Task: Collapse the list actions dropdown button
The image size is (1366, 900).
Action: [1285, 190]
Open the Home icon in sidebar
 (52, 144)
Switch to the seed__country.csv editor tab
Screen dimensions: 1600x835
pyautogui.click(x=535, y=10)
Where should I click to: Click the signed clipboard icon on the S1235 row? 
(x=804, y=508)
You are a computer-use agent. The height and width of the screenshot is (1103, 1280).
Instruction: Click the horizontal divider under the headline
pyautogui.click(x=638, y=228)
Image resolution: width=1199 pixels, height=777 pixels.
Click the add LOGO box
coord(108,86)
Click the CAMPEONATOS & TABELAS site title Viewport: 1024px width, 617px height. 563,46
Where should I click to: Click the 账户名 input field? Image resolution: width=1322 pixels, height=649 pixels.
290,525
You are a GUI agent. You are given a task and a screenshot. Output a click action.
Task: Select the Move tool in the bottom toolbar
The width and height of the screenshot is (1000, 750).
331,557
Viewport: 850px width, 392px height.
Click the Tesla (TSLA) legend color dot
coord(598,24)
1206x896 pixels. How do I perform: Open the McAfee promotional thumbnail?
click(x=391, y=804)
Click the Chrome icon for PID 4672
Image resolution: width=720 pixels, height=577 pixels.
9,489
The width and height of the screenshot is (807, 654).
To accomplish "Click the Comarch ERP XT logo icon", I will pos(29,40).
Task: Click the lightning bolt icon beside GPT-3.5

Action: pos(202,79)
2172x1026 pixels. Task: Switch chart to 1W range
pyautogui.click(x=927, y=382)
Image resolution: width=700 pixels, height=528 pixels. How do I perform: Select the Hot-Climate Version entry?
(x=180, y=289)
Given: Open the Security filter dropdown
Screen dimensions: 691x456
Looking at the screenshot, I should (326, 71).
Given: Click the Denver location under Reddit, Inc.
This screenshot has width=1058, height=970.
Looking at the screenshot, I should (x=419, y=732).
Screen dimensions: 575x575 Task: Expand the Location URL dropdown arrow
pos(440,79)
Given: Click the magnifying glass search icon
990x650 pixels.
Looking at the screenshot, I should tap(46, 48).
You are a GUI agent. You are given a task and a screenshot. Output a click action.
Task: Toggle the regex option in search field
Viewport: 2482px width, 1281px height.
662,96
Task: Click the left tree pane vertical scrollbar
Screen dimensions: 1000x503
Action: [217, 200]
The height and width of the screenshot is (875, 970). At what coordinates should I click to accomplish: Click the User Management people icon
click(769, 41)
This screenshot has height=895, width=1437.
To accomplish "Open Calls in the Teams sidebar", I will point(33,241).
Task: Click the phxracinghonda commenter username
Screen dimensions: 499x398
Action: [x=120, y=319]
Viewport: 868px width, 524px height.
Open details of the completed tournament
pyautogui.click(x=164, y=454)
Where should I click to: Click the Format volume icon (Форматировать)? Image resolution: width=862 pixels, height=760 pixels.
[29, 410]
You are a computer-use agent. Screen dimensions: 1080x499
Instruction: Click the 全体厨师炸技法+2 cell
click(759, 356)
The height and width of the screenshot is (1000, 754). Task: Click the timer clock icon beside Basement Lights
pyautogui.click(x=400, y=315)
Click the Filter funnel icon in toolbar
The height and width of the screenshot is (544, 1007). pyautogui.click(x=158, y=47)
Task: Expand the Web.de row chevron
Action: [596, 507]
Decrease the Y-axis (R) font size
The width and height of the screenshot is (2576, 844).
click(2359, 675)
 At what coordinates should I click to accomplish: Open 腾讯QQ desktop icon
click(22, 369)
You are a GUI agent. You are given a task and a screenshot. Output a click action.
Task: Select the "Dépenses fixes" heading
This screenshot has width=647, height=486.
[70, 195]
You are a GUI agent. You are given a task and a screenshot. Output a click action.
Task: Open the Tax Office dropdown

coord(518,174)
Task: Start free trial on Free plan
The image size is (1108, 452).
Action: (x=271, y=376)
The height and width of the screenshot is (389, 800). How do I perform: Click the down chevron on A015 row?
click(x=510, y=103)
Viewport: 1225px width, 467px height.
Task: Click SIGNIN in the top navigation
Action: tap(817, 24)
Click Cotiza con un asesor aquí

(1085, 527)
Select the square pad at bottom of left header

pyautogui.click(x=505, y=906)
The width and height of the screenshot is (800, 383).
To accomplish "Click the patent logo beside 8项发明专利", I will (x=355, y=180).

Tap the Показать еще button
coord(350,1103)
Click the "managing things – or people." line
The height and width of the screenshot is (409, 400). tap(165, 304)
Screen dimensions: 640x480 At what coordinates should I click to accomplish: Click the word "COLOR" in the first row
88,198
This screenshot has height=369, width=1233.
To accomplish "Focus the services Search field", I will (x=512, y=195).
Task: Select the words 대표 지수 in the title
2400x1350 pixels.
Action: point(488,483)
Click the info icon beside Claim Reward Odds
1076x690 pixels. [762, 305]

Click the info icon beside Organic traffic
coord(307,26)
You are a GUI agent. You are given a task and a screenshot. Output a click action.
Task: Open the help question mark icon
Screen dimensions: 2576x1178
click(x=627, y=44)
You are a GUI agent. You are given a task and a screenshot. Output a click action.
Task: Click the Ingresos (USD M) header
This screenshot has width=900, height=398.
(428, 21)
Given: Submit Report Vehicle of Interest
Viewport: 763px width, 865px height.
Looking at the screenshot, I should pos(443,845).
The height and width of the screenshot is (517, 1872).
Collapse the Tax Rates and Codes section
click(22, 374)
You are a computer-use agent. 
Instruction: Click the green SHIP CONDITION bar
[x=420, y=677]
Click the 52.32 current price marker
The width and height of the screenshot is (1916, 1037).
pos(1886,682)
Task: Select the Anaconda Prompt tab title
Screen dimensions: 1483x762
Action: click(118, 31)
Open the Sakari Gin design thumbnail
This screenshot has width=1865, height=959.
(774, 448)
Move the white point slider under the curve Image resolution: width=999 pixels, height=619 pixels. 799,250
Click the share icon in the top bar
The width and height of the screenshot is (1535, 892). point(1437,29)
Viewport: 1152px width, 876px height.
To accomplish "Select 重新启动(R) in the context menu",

• **Exercice**:
Présentez sous forme de tableau Markdown les lignes situées entre celle qui contient "Click the CAMPEONATOS" et celle qui contient "pyautogui.click(x=927, y=382)", toutes deux incluses, en omettant les lignes vides. Le tableau comportera une colonne Numéro pour le rang de chaque ligne et une colonne Ligne pour son texte.

• **Corrigé**:
| Numéro | Ligne |
|---|---|
| 1 | Click the CAMPEONATOS & TABELAS site title Viewport: 1024px width, 617px height. 563,46 |
| 2 | Where should I click to: Click the 账户名 input field? Image resolution: width=1322 pixels, height=649 pixels. |
| 3 | 290,525 |
| 4 | You are a GUI agent. You are given a task and a screenshot. Output a click action. |
| 5 | Task: Select the Move tool in the bottom toolbar |
| 6 | The width and height of the screenshot is (1000, 750). |
| 7 | 331,557 |
| 8 | Viewport: 850px width, 392px height. |
| 9 | Click the Tesla (TSLA) legend color dot |
| 10 | coord(598,24) |
| 11 | 1206x896 pixels. How do I perform: Open the McAfee promotional thumbnail? |
| 12 | click(x=391, y=804) |
| 13 | Click the Chrome icon for PID 4672 |
| 14 | Image resolution: width=720 pixels, height=577 pixels. |
| 15 | 9,489 |
| 16 | The width and height of the screenshot is (807, 654). |
| 17 | To accomplish "Click the Comarch ERP XT logo icon", I will pos(29,40). |
| 18 | Task: Click the lightning bolt icon beside GPT-3.5 |
| 19 | Action: pos(202,79) |
| 20 | 2172x1026 pixels. Task: Switch chart to 1W range |
| 21 | pyautogui.click(x=927, y=382) |